Toasted Marshmallow Ice Cream
1 1/4 cups whole milk
1/8 teaspoon kosher salt
1/2 cup granulated sugar, divided
1 tablespoon vanilla bean paste or vanilla extract
4 egg yolks
2 cups heavy cream
14 toasted marshmallows
In a heavy bottomed saucepan, heat the milk, salt and 1/4 cup sugar over med-low heat until steaming but not boiling and the sugar is dissolved. Remove from heat. Add the vanilla bean paste and let stand for 1 hour.
Fill a large bowl with ice and water. Place a small bowl in the ice water and add the heavy cream. Top the small bowl with a wire strainer and set aside.
In a small bowl, whisk together the egg yolks and remaining 1/4 cup sugar until light in color and ribbons begin to form. Reheat the milk mixture over med-low heat and slowly add to the egg mixture whisking constantly so the eggs do not scramble. Return the milk/egg mixture to the pan and heat. Stir constantly with a heat-resistant spatula being sure to scrape the sides and bottom until it begins to thicken (it will coat the back of the spatula).
Strain the milk mixture into the cream, remove the strainer and stir to combine. Cover with plastic wrap and chill in the refrigerator for 2 hours or overnight.
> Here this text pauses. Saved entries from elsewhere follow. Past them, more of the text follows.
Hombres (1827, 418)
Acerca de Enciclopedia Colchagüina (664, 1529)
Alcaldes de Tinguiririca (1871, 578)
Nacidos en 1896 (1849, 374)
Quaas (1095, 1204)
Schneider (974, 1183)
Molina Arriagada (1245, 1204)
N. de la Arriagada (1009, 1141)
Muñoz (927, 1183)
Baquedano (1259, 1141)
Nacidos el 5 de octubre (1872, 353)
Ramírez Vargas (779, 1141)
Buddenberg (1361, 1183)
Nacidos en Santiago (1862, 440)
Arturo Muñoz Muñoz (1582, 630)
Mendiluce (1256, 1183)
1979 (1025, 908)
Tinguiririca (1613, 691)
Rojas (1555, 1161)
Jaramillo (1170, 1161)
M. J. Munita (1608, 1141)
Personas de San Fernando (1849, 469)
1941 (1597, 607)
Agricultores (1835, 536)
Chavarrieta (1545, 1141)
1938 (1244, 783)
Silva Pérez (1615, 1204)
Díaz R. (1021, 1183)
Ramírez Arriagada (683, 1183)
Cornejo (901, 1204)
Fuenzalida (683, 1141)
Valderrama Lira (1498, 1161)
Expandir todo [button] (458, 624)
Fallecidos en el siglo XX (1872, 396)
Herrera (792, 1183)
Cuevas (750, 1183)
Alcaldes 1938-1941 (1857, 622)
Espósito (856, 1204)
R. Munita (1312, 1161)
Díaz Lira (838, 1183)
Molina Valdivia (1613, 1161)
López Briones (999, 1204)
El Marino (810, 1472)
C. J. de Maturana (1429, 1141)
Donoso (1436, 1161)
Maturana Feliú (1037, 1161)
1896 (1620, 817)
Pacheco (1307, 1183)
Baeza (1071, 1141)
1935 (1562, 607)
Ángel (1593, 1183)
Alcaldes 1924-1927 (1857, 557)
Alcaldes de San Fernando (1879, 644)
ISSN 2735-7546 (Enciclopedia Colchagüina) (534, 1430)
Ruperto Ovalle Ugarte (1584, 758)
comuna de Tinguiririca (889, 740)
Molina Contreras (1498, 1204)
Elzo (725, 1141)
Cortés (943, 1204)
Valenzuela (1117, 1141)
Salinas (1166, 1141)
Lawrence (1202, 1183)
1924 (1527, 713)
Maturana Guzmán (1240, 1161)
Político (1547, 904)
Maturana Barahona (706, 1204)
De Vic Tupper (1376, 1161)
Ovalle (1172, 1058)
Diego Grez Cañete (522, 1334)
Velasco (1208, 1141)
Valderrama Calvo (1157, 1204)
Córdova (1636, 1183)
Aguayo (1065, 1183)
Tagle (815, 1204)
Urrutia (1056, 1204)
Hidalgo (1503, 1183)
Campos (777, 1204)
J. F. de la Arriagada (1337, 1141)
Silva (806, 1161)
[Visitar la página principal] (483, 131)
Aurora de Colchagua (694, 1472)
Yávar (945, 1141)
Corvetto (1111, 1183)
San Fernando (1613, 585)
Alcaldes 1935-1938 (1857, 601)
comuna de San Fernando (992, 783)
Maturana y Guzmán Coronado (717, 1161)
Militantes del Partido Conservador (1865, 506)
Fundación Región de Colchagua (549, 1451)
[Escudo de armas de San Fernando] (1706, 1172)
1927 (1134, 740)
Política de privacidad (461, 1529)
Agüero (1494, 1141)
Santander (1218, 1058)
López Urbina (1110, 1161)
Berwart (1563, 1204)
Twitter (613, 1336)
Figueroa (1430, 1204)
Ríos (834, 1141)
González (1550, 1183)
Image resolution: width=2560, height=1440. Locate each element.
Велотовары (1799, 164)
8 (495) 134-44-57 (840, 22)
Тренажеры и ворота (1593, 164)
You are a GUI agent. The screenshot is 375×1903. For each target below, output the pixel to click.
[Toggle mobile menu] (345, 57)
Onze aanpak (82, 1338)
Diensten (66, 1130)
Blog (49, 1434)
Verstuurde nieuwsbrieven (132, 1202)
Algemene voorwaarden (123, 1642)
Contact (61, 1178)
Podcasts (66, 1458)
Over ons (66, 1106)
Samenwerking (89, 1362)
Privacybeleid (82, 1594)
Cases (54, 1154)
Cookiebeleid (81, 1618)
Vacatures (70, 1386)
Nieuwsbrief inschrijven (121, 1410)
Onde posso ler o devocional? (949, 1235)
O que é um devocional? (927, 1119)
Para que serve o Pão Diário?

Pour the mixture into the freezer can of an electric ice cream maker and freeze according to the manufacturer's instructions. When the mixture reaches soft serve consistency, add the toasted marshmallows one at a time and continue churning until combined. Use a spatula to push any marshmallows through that may stick to the churn. Transfer the ice cream to a freezer safe container and freeze.